Data section START

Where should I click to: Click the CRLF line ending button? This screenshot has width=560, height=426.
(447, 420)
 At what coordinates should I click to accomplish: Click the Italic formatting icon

Data section END
Data section START

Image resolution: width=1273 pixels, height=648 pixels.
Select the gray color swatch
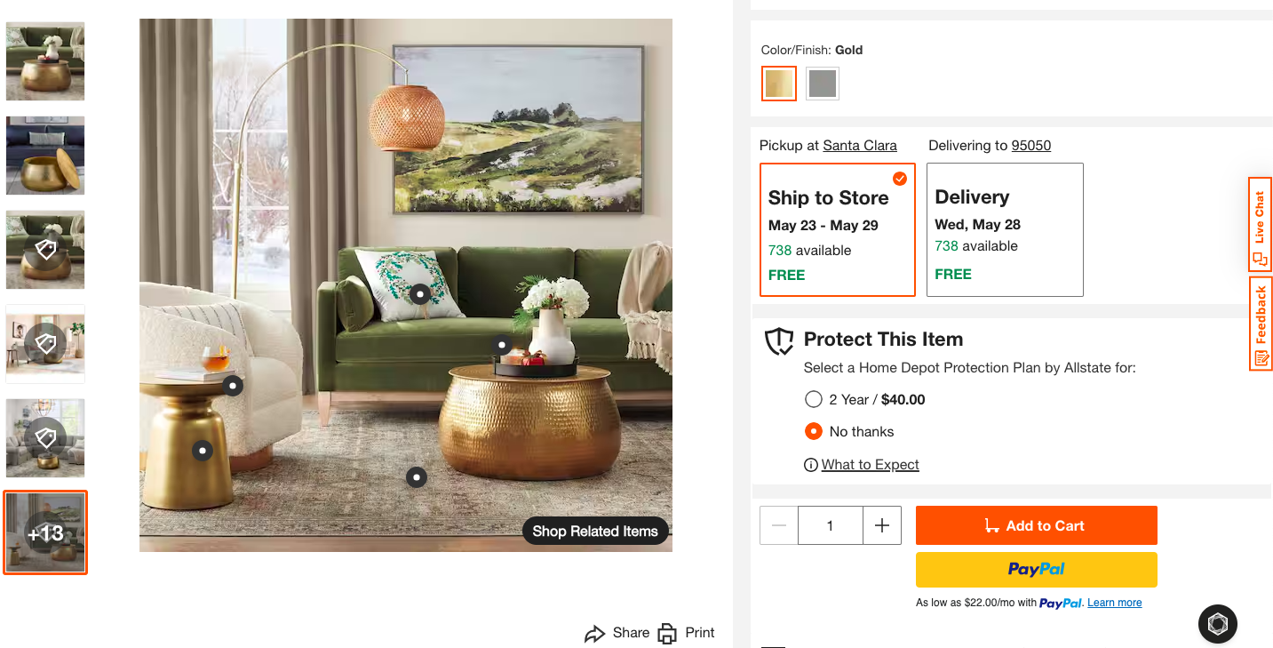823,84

Data section END

▶ **Problem requirements**
Only the lines above starting at the line that holds "Where should I" and ending at the line that holds "At what coordinates" are to be repeated, exactly and in full.

▶ **Reply to the exercise**
Where should I click to: Click the CRLF line ending button? This screenshot has width=560, height=426.
(447, 420)
 At what coordinates should I click to accomplish: Click the Italic formatting icon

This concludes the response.